PROMPT → Would you copy out the whole listing exactly as given?
%%
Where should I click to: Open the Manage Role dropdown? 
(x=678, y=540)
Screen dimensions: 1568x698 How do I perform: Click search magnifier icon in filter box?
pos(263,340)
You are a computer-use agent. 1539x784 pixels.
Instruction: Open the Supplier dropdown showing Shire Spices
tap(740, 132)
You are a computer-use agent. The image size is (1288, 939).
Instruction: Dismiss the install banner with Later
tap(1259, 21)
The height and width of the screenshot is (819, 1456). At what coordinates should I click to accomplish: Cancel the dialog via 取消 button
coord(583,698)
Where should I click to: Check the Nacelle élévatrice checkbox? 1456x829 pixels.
%%
SOLUTION TO THE PROBLEM →
Where should I click to: Open the Manage Role dropdown? 
(x=678, y=540)
Screen dimensions: 1568x698 How do I perform: Click search magnifier icon in filter box?
pos(263,340)
You are a computer-use agent. 1539x784 pixels.
Instruction: Open the Supplier dropdown showing Shire Spices
tap(740, 132)
You are a computer-use agent. The image size is (1288, 939).
Instruction: Dismiss the install banner with Later
tap(1259, 21)
The height and width of the screenshot is (819, 1456). At what coordinates should I click to accomplish: Cancel the dialog via 取消 button
coord(583,698)
Where should I click to: Check the Nacelle élévatrice checkbox? 1456x829 pixels.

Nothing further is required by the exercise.